MRI can be used in EVAR follow-up in selected patients. Aneurysm diameter measurements can be performed reliably with MR and are comparable to measurements performed with CT. MRI may therefore have a specific role in the imaging of patients with post-EVAR sac growth where CTA is negative or inconclusive. Ferromagnetic stent grafts will result in significant artefacts, which make image analysis difficult .
Owing to the risk of graft-related complications and rupture after EVAR, regular imaging follow-up has been regarded as mandatory. Current recommendations regarding regular follow-up suggest up to five CT examinations during the first postoperative year . Despite clear guidelines, follow-up routines vary significantly between centres .
Current recommendations regarding screening, planning treatment and follow-up of patients with AAA are summarised in Figure 2.
Figure 2. Non-invasive imaging techniques in different AAA settings.
AAA: abdominal aortic aneurysm; DUS: duplex ultrasound; CTA: computed tomography angiography; MRA: magnetic resonance angiography
Utility of positron emission tomography-computed tomography
18F-fluorodeoxyglucose (18F-FDG) positron emission tomography-computed tomography (PET-CT) localises and quantifies metabolic activity of cells, including inflammatory cells, and is a complementary imaging method for the diagnosis and follow-up of aortic pathologies associated with inflammatory aneurysm, aortic infection, infected prostheses and stent grafts [1,19] .
For low-grade graft infection, CT has less accuracy. 18F-FDG PET-CT scanning is a reliable non-invasive imaging modality for the diagnosis and follow-up of prosthetic infection with a sensitivity of 77-93% and a specificity of 70-89% .

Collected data

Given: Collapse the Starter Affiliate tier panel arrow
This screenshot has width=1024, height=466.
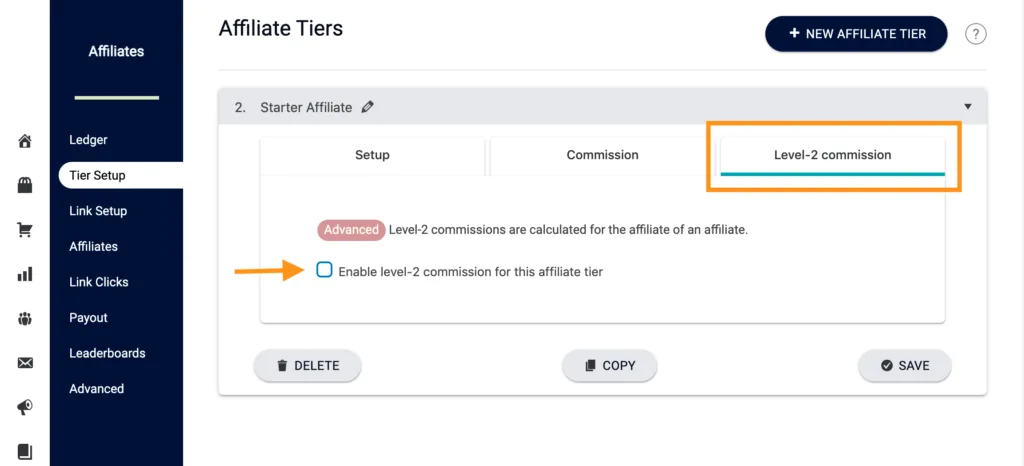Looking at the screenshot, I should pos(967,107).
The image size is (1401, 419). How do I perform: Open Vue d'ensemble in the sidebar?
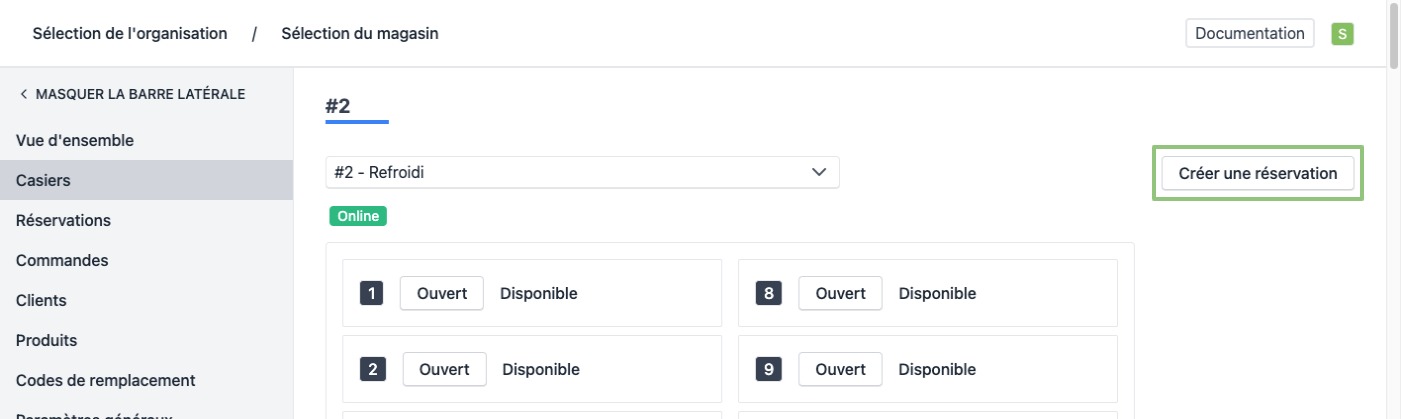[75, 140]
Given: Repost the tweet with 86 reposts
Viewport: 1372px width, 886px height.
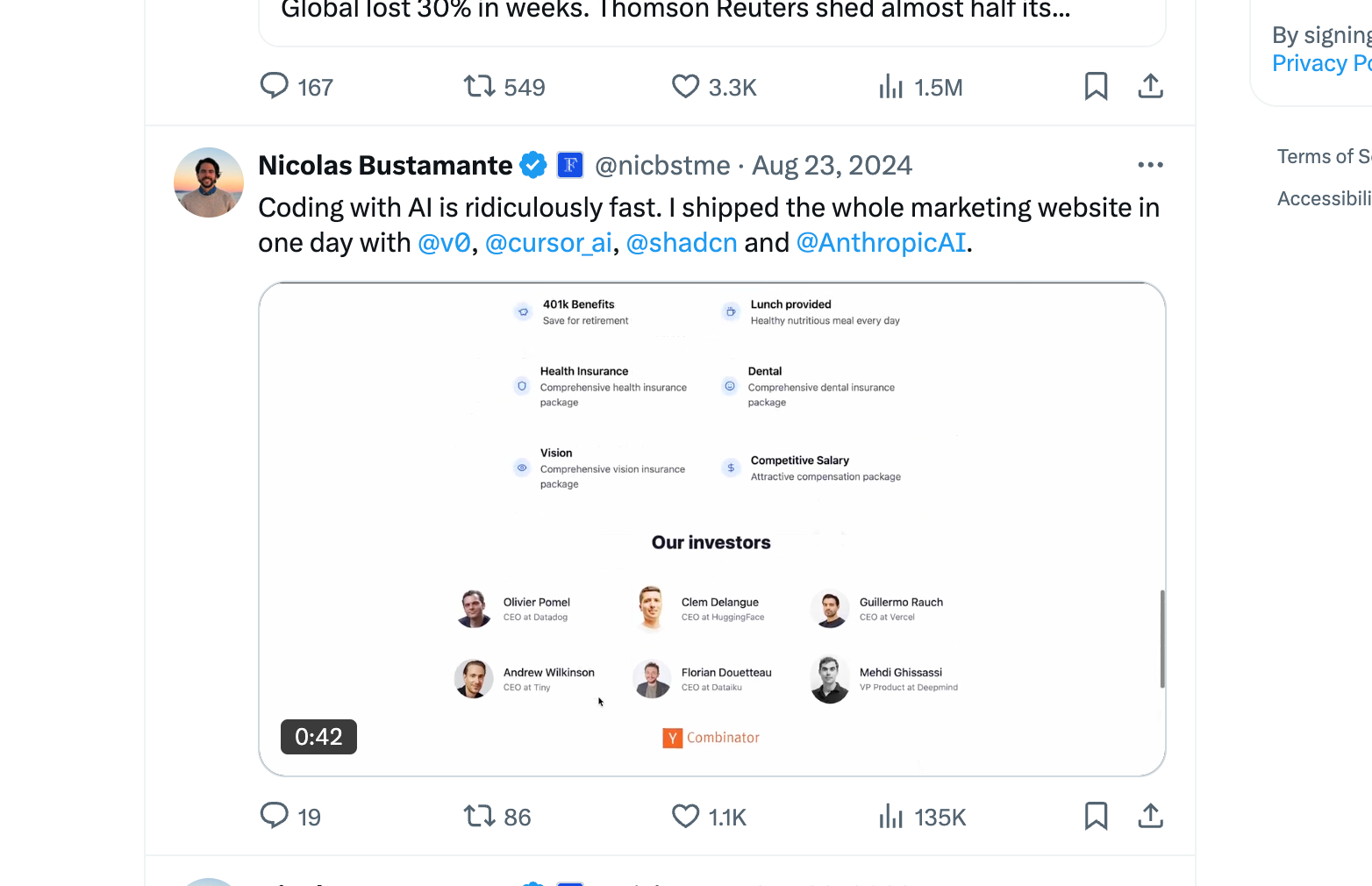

### Exercise instructions:
(a) Output the part of the passage on aortic aneurysm imaging that opens with the words containing "Owing to the" and closes with "different AAA settings.", copied without any change.
(b) Check each statement against the passage on aortic aneurysm imaging, answering yes or no and quoting the words that decide it. (i) Aneurysm diameter measurements made with MR are comparable to those made with CT. (ii) Current recommendations suggest up to three CT examinations during the first postoperative year. (iii) Follow-up routines after EVAR are much the same from one centre to the next.
(c) According to the passage on aortic aneurysm imaging, why may MRI have a specific role in imaging patients with post-EVAR sac growth when CTA is negative or inconclusive? Answer in one to three sentences.

### Solution set:
(a)
Owing to the risk of graft-related complications and rupture after EVAR, regular imaging follow-up has been regarded as mandatory. Current recommendations regarding regular follow-up suggest up to five CT examinations during the first postoperative year . Despite clear guidelines, follow-up routines vary significantly between centres .
Current recommendations regarding screening, planning treatment and follow-up of patients with AAA are summarised in Figure 2.
Figure 2. Non-invasive imaging techniques in different AAA settings.

(b)
(i) Yes: "Aneurysm diameter measurements can be performed reliably with MR and are comparable to measurements performed with CT."
(ii) No: "Current recommendations regarding regular follow-up suggest up to five CT examinations during the first postoperative year."
(iii) No: "Despite clear guidelines, follow-up routines vary significantly between centres."

(c) Aneurysm diameter measurements can be performed reliably with MR, and they are comparable to measurements performed with CT. For that reason, MRI may have a specific role in these patients.